Please check every line of the listing for "computer" and copy each line where it is found.

================

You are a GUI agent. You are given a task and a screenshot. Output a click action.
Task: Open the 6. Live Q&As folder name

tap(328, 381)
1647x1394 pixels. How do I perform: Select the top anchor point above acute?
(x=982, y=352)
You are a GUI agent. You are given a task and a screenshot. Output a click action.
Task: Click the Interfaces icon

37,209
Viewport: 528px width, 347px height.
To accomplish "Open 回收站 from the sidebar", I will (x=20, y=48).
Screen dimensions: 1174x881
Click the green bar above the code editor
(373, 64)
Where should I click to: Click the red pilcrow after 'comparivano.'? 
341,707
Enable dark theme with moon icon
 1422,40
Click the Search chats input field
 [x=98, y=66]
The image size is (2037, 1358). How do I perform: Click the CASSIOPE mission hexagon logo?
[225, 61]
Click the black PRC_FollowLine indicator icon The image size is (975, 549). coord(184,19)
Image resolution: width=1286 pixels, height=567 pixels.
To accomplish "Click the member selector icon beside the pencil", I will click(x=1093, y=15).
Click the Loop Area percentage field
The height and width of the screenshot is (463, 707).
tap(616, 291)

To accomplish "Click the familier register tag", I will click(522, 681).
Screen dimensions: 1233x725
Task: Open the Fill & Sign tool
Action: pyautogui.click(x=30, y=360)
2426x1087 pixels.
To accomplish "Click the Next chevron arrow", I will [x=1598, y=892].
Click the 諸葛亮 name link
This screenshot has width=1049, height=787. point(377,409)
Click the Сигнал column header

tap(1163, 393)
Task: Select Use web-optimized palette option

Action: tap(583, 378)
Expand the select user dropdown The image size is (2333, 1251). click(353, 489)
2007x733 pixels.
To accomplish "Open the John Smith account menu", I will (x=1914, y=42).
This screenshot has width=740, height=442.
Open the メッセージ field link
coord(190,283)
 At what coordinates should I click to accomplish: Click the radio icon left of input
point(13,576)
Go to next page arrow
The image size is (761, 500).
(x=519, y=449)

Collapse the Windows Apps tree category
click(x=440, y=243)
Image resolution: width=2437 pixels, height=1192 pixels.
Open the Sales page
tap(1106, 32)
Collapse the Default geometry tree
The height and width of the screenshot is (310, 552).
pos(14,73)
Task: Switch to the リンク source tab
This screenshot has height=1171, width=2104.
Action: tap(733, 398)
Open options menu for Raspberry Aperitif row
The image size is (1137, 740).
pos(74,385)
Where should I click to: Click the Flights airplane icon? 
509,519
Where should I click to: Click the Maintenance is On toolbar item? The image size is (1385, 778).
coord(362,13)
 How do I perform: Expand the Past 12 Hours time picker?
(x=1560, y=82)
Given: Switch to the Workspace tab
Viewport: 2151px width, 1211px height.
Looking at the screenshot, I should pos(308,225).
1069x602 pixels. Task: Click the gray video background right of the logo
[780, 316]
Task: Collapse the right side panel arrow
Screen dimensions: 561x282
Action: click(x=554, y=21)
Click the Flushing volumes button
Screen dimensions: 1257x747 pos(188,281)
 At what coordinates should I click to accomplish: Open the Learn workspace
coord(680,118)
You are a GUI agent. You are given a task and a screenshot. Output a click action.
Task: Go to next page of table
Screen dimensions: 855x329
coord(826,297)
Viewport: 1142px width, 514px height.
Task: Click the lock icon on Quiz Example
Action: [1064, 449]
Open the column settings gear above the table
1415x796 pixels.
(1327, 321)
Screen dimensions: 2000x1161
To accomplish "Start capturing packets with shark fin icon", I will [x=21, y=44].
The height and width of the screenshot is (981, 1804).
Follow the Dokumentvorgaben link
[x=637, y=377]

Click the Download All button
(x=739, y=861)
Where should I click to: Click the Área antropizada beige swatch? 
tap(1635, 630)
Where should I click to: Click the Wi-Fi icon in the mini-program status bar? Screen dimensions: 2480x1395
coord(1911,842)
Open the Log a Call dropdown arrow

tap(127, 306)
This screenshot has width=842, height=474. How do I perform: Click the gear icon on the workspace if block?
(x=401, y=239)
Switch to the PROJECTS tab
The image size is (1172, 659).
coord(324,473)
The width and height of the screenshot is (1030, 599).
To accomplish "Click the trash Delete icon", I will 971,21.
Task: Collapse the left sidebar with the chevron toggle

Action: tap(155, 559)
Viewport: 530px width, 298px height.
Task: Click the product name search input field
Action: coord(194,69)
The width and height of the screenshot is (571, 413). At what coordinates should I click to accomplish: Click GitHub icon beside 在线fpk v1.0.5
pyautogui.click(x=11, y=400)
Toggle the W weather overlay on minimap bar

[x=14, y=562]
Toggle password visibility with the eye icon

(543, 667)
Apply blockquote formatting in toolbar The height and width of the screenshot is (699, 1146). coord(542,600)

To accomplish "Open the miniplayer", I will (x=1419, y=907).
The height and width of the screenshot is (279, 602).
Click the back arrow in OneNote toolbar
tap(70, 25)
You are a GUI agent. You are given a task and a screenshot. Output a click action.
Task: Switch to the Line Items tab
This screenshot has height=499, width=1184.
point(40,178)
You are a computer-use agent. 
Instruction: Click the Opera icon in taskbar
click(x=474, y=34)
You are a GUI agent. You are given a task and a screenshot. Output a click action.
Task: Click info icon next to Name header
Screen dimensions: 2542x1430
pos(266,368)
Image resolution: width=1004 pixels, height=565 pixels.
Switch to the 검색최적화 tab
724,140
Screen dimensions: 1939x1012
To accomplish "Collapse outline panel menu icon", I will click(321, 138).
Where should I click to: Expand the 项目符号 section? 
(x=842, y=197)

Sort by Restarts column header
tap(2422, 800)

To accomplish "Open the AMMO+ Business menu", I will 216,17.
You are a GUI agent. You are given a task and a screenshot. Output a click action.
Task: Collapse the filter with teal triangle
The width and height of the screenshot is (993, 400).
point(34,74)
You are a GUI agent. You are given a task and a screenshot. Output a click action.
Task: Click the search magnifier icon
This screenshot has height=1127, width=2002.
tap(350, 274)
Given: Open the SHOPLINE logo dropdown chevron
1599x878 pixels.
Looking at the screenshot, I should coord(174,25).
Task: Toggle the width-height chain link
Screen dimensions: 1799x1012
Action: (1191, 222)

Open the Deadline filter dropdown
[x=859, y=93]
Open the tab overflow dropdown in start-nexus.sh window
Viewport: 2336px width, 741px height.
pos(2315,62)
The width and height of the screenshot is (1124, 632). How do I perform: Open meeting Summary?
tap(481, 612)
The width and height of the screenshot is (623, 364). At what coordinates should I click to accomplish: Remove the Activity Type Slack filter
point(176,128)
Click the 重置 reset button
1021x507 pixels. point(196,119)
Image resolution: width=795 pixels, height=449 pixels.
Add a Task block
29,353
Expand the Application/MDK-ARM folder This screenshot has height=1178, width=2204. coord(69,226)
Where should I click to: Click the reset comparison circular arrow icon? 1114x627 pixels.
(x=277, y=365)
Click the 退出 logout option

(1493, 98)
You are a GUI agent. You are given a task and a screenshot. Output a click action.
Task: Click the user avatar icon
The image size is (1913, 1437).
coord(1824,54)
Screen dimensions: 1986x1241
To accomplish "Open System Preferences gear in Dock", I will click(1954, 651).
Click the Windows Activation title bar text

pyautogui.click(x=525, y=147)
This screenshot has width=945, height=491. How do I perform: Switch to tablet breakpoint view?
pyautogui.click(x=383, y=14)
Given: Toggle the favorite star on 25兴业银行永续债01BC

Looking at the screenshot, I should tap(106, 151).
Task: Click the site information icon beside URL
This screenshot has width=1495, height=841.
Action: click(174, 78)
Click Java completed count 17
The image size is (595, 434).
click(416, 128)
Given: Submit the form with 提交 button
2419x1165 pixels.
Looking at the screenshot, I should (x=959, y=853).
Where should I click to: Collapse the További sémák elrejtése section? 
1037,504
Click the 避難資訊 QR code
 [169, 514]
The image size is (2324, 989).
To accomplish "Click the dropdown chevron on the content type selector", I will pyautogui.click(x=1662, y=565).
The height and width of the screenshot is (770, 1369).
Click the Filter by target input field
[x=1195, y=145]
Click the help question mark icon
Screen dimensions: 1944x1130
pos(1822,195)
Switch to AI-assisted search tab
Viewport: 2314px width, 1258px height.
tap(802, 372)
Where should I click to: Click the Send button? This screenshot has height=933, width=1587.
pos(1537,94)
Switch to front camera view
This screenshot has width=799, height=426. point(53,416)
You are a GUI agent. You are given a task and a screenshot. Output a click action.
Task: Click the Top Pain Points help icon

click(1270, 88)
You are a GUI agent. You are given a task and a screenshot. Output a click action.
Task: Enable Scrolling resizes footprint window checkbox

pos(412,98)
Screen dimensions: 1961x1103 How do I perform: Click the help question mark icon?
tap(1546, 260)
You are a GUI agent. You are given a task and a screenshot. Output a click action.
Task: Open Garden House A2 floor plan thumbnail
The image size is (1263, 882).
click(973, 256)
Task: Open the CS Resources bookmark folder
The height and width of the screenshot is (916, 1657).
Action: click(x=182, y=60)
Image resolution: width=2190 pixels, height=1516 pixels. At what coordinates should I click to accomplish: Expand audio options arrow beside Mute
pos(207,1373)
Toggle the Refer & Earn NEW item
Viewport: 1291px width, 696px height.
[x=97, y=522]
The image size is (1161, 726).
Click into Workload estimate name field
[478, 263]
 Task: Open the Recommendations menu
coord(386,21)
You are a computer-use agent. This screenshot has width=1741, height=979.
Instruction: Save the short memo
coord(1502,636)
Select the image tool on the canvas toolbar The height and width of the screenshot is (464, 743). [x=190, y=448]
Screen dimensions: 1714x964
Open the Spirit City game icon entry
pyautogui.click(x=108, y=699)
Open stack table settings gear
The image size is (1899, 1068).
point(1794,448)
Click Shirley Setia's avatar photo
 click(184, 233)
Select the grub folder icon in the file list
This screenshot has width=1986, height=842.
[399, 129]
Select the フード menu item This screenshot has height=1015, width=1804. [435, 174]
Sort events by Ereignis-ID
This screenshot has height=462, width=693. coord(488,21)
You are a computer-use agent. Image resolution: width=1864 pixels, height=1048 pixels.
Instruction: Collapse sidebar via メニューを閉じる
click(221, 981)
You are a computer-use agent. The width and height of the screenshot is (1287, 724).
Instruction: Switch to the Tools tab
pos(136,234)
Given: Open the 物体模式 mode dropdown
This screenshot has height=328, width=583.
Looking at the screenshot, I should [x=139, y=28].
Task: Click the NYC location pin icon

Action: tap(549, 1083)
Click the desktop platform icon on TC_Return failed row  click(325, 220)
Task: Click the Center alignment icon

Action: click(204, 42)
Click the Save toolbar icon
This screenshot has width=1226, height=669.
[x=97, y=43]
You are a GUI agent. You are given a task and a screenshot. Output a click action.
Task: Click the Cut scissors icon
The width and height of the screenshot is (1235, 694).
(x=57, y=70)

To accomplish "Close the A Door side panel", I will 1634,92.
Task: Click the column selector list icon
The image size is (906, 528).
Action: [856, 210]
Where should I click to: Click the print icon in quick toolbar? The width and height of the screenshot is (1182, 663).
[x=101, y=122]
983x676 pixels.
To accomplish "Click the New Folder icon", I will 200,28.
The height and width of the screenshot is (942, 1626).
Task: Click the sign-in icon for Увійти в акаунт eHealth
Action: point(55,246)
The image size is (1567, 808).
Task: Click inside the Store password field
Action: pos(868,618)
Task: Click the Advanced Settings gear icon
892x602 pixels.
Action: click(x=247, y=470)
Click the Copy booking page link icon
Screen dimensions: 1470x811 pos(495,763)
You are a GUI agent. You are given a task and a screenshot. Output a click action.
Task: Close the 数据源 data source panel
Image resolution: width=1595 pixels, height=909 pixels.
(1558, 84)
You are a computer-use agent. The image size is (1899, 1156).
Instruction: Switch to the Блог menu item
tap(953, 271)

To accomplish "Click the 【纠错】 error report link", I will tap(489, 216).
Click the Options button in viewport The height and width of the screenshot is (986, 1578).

================

_COMPLETED TASK_.
You are a computer-use agent. 
You are a computer-use agent. This screenshot has width=1741, height=979.
You are a computer-use agent. Image resolution: width=1864 pixels, height=1048 pixels.
You are a computer-use agent. The width and height of the screenshot is (1287, 724).
You are a computer-use agent. The image size is (1899, 1156).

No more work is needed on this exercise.